The Income Tax department has claimed to break a nexus of Hawala operators based out of Delhi. These operators were running money laundering racket with an estimated worth of 20,000 crore rupees. The Delhi unit of Income Tax department conducted a series of raids in Old Delhi during the last week. The I-T department found that three groups of operators were carrying out illegal financial activities.
One group which operated from Naya Bazar area of Old Delhi has floated dozens of bogus entities to provide fake bills. The group has issued bogus billings worth around 18,000 crore rupees through floated entities.
The second group was a money laundering racket which deals with share markets. The transaction in well-known shares was being camouflaged as sale of old shares. The beneficiaries claimed the earned money to be long term capital gains (LTCG). The scam is estimated to be around 1,000 crore rupees. “This figure appears to be the tip of the iceberg. This modus operandi has been found to be going on for many years,” said an official.
The fraudsters were not involved only in the area of direct tax but they also cheated the indirect tax code, GST. “Undisclosed foreign bank accounts and a well-established racket of claiming bogus duty drawback/GST through over-invoicing of exports,” said the official. “Preliminary estimate of such bogus exports is more than Rs 1,500 crore,” he added.
The total amount of black money unearthed by Income Tax officials in the last few days from the old Delhi area is 20,000 crore rupees. The Modi government has vowed to take strong measures to curb black money and use the collected amount for the benefit of the poor and downtrodden population of the country.
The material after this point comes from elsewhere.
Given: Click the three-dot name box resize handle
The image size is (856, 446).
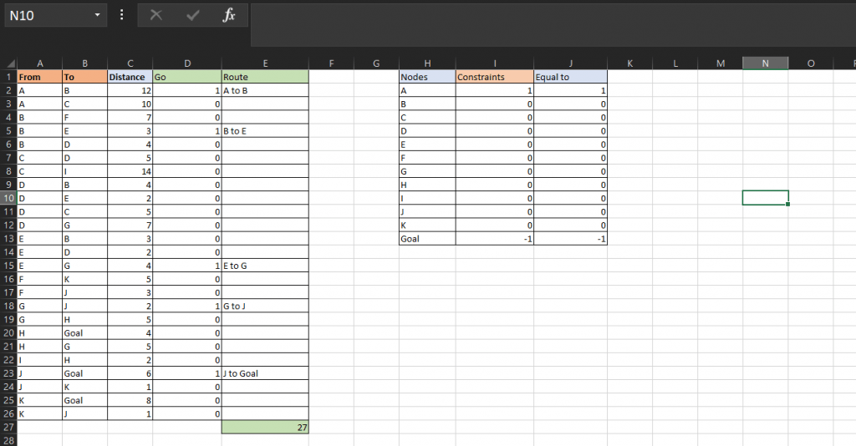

The first step the government took to curb black money was through Black Money (Undisclosed Foreign Income and Assets) and Imposition of Tax Act, 2015, under which it provided a one-time window for compliance from July 1 to September 30 in 2015 — to those who had undisclosed foreign assets. Under this scheme, Rs 4,100 crore worth of assets in total was disclosed by 650 people. After this, the government brought the Income Declaration Scheme (IDS) in which anyone who had not disclosed their income or assets honestly in the previous assessment year got a chance to disclose it. Under this scheme, 64,275 people disclosed Rs 65,250 crore under the IDS. The last scheme to disclose black money was the Pradhan Mantri Garib Kalyan Yojana (PMGKY) in December 2016, under which assets worth Rs 5,000 crore were declared.
So Rs 1,14,110 crore worth black money has been disclosed by the people under four years of Modi government which includes government’s income disclosure scheme (Rs 74,350), benami transactions (Rs 4,300 crore) and income tax raids (Rs 35,460 crore). Also, a drop has been registered in money stashed by Indians in Swiss banks since 2014 is close to $1.77 billion (Rs 12,139 crore). The tax collection has gone up on both direct tax and indirect tax front with the number of direct taxpayers almost doubled and the indirect tax collection also increasing substantially. The increase in the collection has given the government fiscal space to spend money on infrastructure, health, education, and other welfare schemes. Although the war against black money does not end here because the estimated amount of black money is still a quarter of the country’s 2.7 trillion GDP.